LEXINGTON, Ky. (AP) -- Printer maker Lexmark International Inc. said its fourth-quarter net income fell 91 percent as sales continued to shrink faster than expenses, and its shares fell.
The company's earnings fell well below Wall Street expectations, but sales were stronger.
The Lexington, Ky., company is suffering from the shrinking use of paper. Instead of the inkjet printers, which were used mostly by individual customers, Lexmark plans to focus on higher-end printers aimed at offices and customers that still use a lot of paper, such as advertisers and catalog publishers.
Lexmark shares fell $4.20, or 15 percent, to $23.75 Tuesday. It was the lowest level for the shares since December.
In the October-to-December quarter, Lexmark earned $6.3 million, or 10 cents per share.

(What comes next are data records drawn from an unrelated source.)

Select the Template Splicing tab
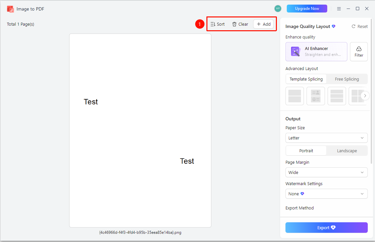(x=306, y=79)
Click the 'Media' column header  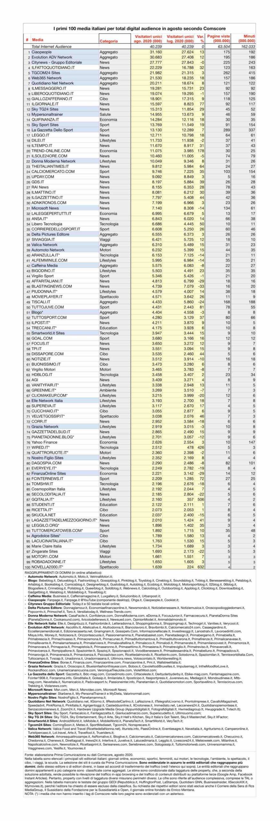37,40
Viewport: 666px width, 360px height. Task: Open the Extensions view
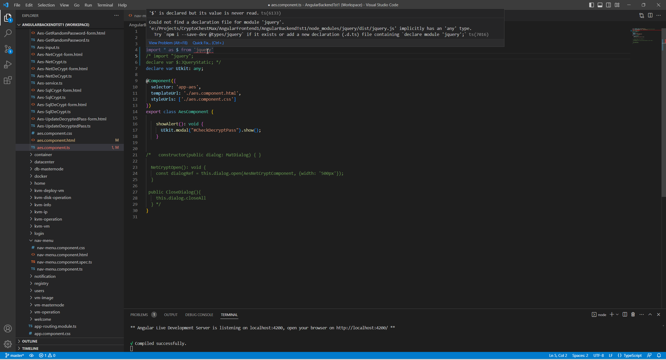coord(8,80)
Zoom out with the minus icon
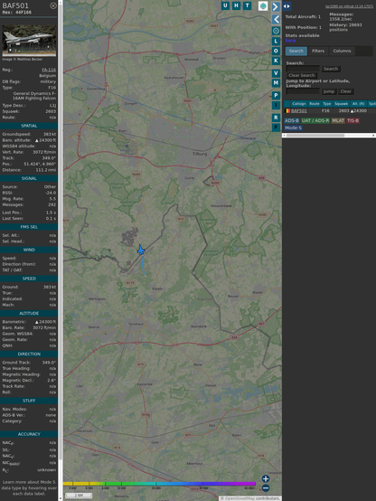The image size is (376, 501). coord(266,488)
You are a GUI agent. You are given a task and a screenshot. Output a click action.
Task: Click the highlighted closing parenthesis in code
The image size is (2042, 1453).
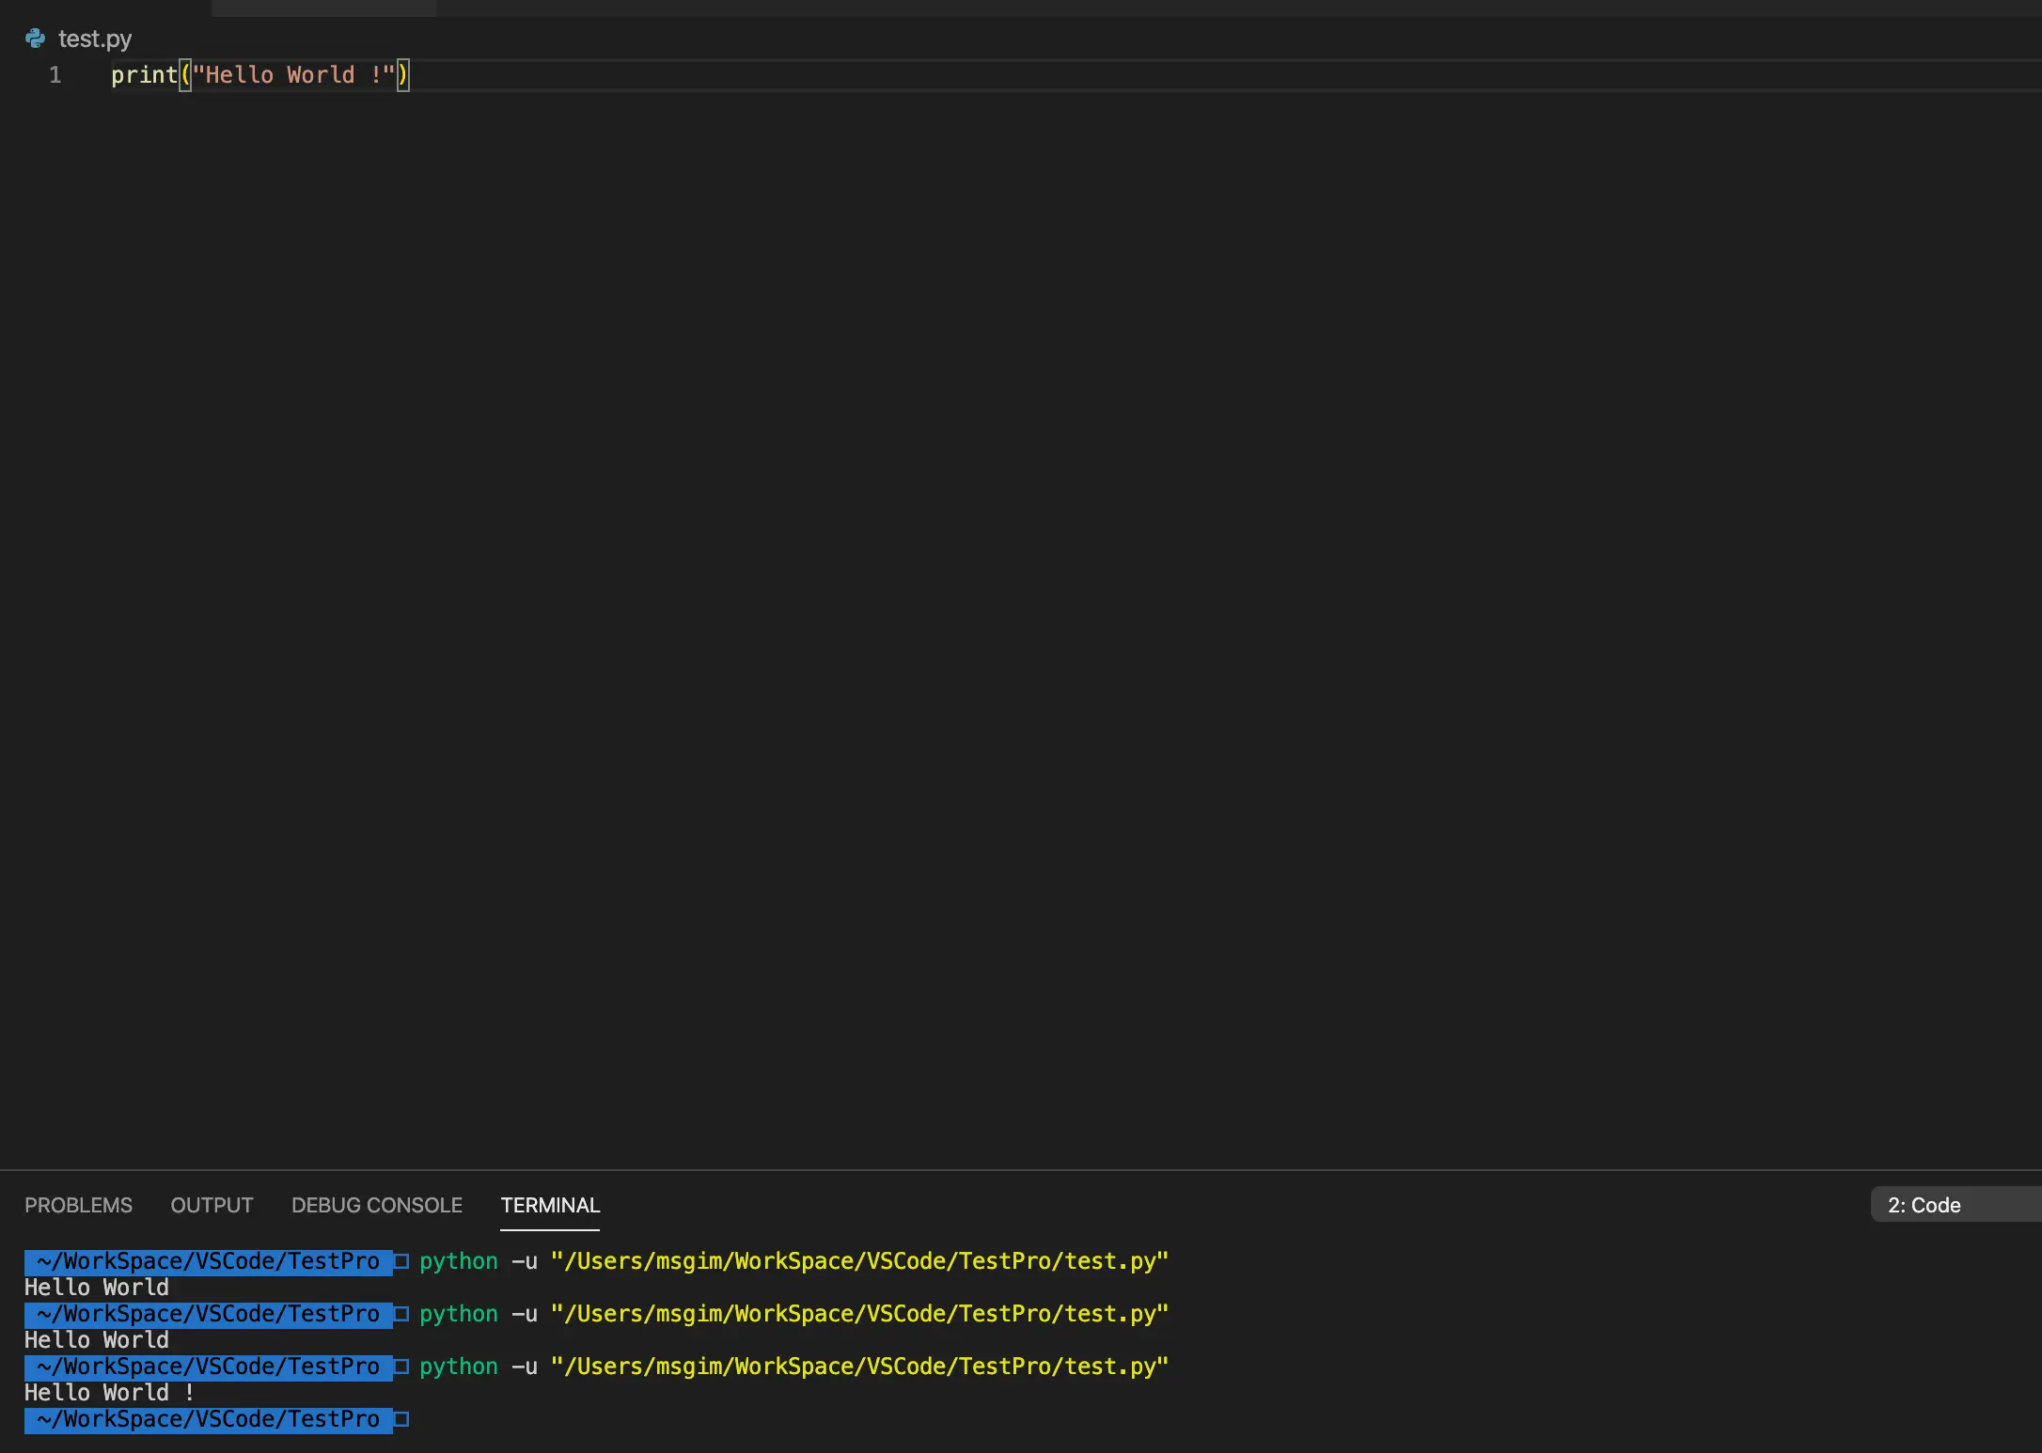403,75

That compares with earnings of $69.3 million, or 94 cents per share, a year ago.
Excluding the costs of restructuring and some acquisitions, earnings were 61 cents per share in the latest quarter, compared with $1.25 per share a year earlier. Analysts were expecting 90 cents per share on that basis, according to a poll by FactSet.
Revenue fell 9 percent to $967.4 million from $1.06 billion. Analysts were on average expecting sales of $933 million.
For the current quarter, Lexmark is forecasting adjusted earnings of 80 cents to 90 cents per share. Analysts were expecting $1.04 per share.
The company expects revenue to decline by 11 percent to 13 percent. Analysts were expecting a decline of just over 11 percent.